Future Unclear for Dormant Health Center

Nearly three years after it was shut down for supposed renovations, Phnom Penh’s Chamkar Mon Referral Hospital is still not operational and former staff say they have been left out in the cold about what will happen to the site.

Commune, district, municipal and national health officials have all refused to comment on the future of the hospital site, which occupies a prime slice of real estate on the corner of Norodom Boulevard and Street 294 and once provided Red Cross services.

Sok Sokhun, director of the Phnom Penh Municipal Health Department, denied that the building had been sold, but said he has no idea what it will be used for.

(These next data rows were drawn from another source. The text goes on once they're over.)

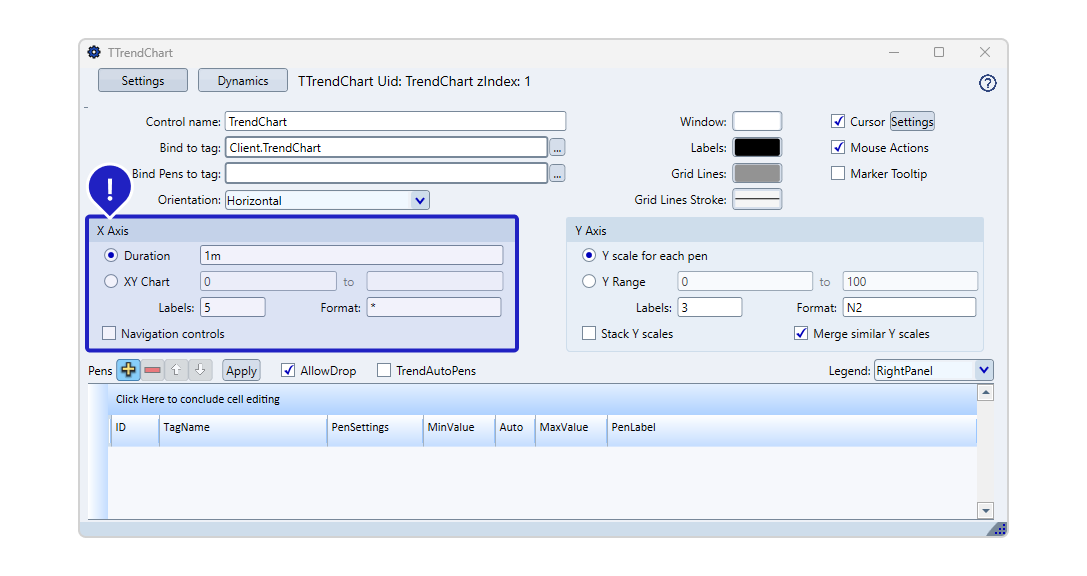Enable the Navigation controls checkbox

110,334
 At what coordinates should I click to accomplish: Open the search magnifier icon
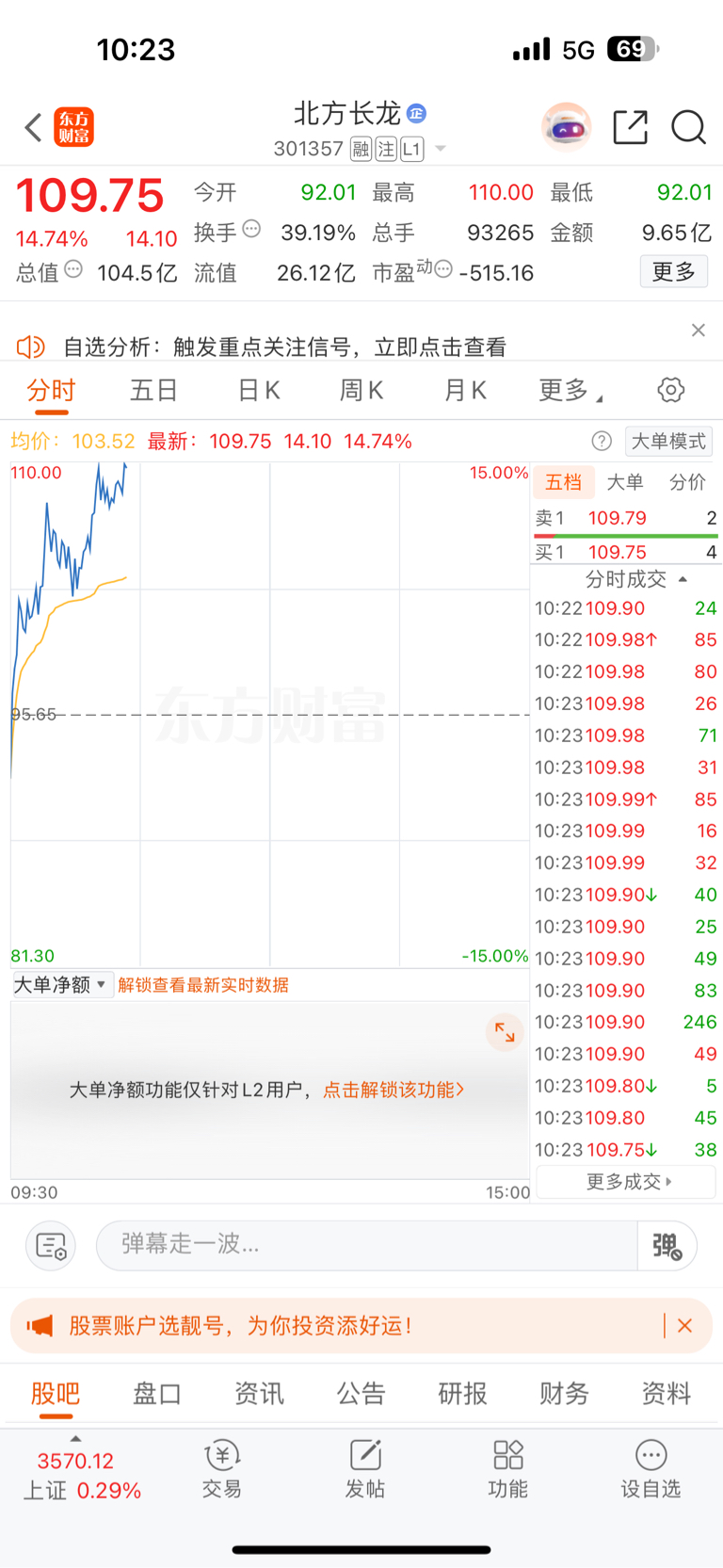tap(688, 127)
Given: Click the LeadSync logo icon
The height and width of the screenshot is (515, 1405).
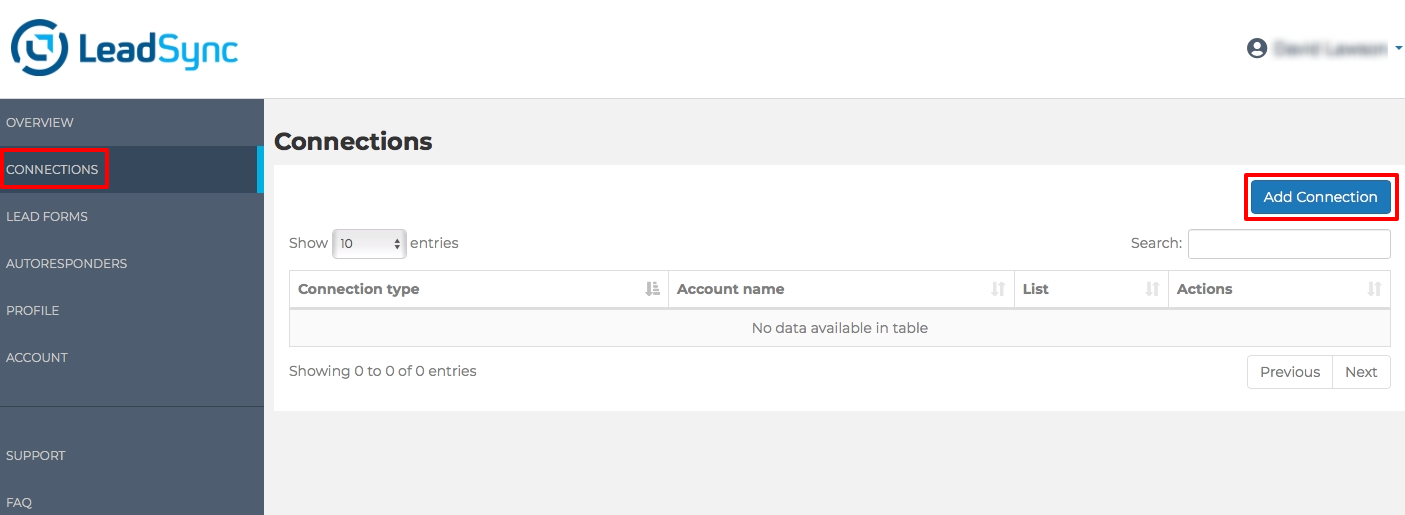Looking at the screenshot, I should pos(39,49).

“I don’t know when it will finish being renovated and I don’t know the plans yet—let the top leaders and state develop it,” Mr. Sokhun said.

When asked if the health center had been sold to a private company, as some former staff have claimed, he replied only: “Don’t believe them. It is an issue of the state to develop it.”

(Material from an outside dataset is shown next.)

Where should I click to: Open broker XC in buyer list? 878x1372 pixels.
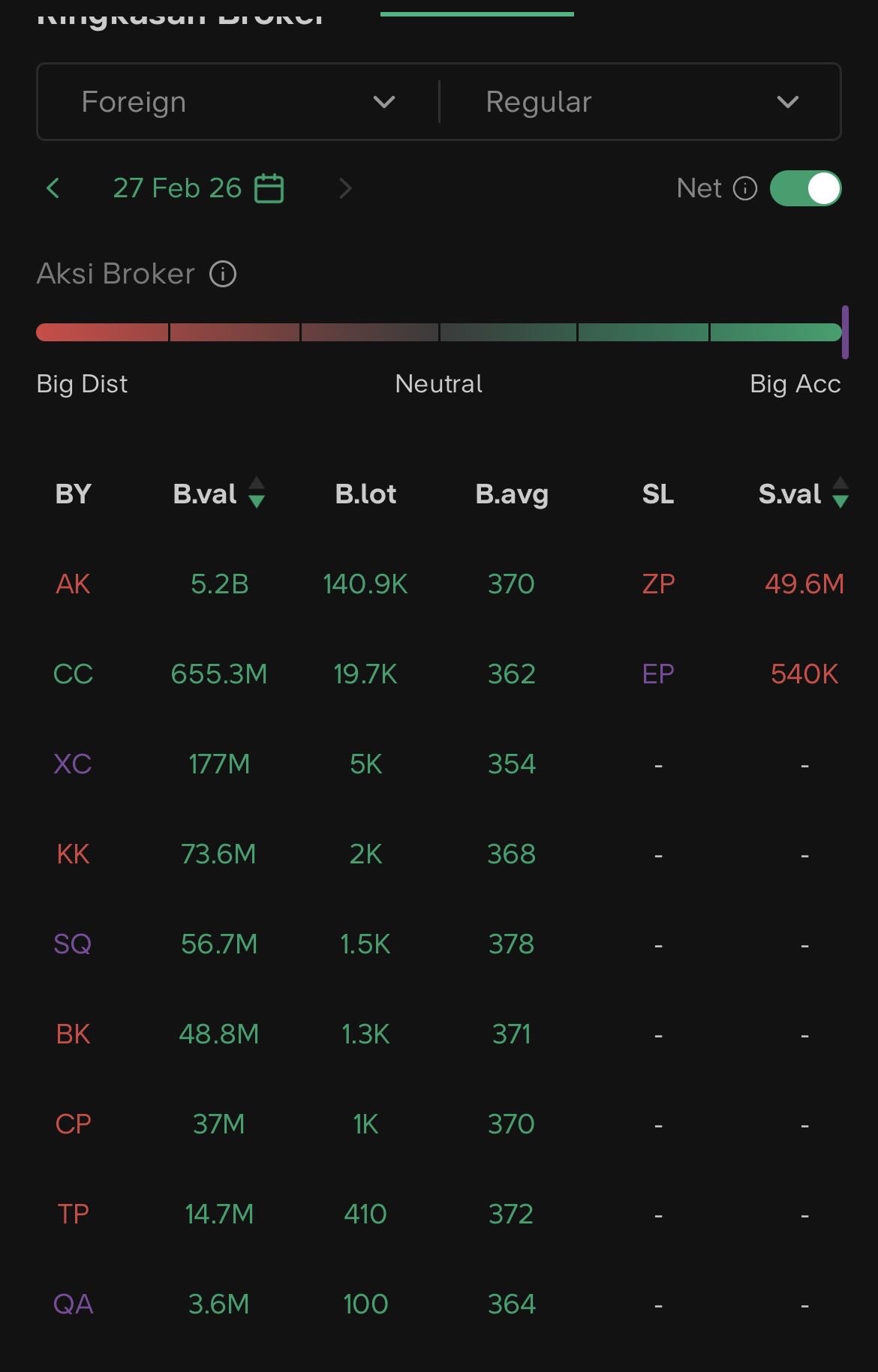tap(73, 764)
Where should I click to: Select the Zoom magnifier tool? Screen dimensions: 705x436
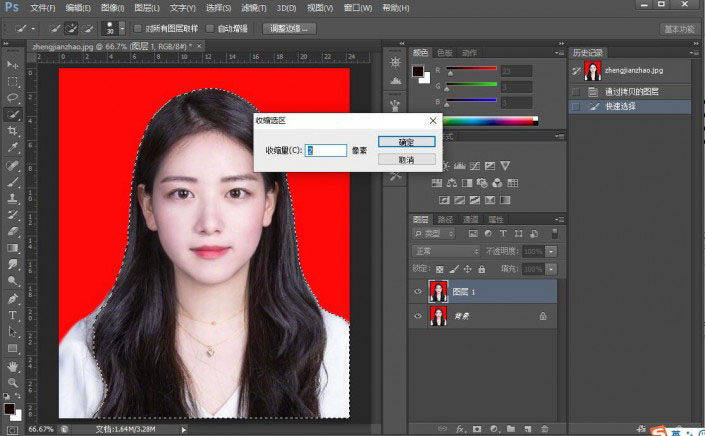point(13,382)
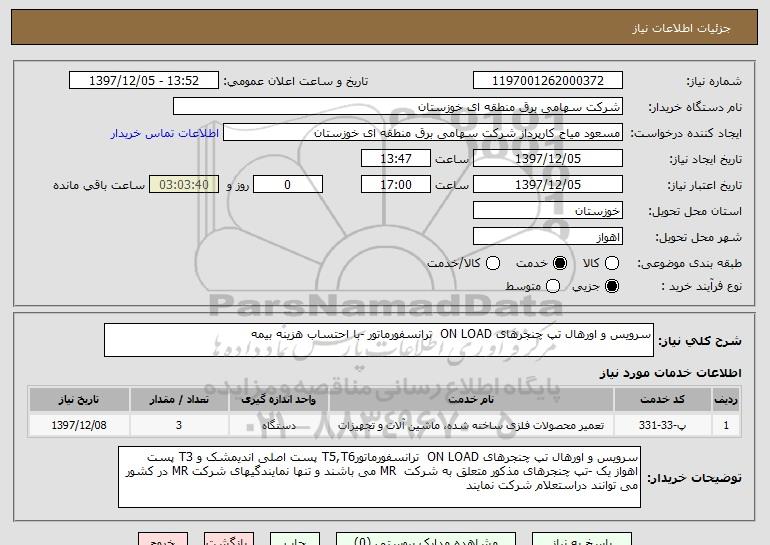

“To reduce the state budget, we have cooperated with a private company to renovate the electrical and drainage systems to ensure the hospital is working well,” he added, but declined to give the company’s name.

Neither workers nor machinery have been seen on site for months, and it remains locked up.

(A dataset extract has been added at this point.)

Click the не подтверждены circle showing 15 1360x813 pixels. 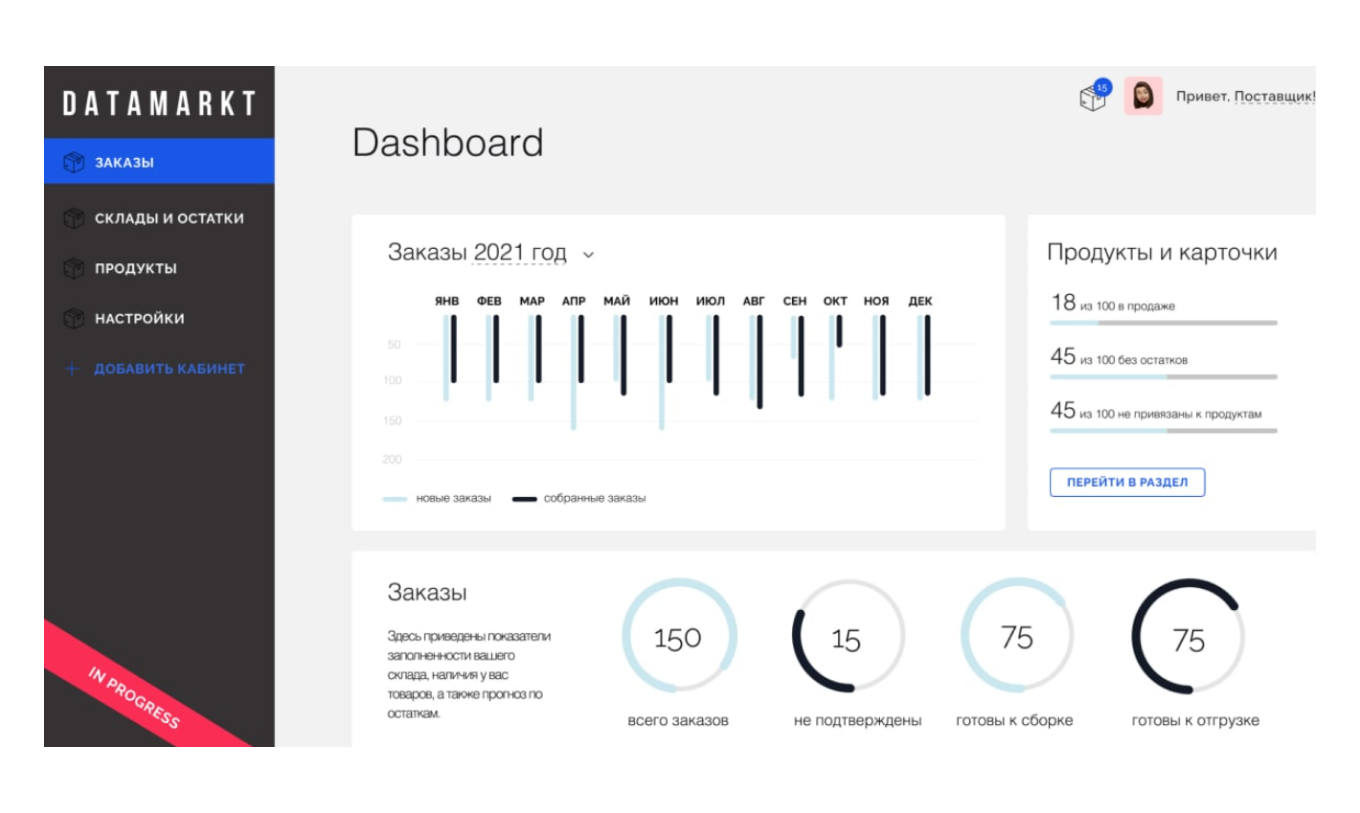tap(847, 638)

According to a directive signed in April 2013 by the Council of Ministers, the Fay Sibleng Investment company had been contracted to develop the site, after another company, the Investment Viet-Cam Corporation, had its contract canceled for unspecified reasons.

Dr. Min Puthchethavann used to work at the health center, but has officially been in the employ of the Phnom Penh Municipal Referral Hospital since December 2013, along with about 20 other colleagues from Chamkar Mon.

He said the doctors had written to the Fay Sibleng company in mid-April seeking $2,000 each in compensation after Yim Deth, director of the Chamkar Mon operational district health office, suggested that they ask the company for a payout.

Mr. Deth could not be reached for comment, and Dr. Puthchethavann said the doctors had not yet had a response to their request.

Another doctor, speaking on condition of anonymity, said she heard the hospital building had been sold off.

“We know nothing about the health center, because they have never told us any information, but I think it will disappear,” she said.

“I heard they have sold the building, and we have been discouraged from working there.”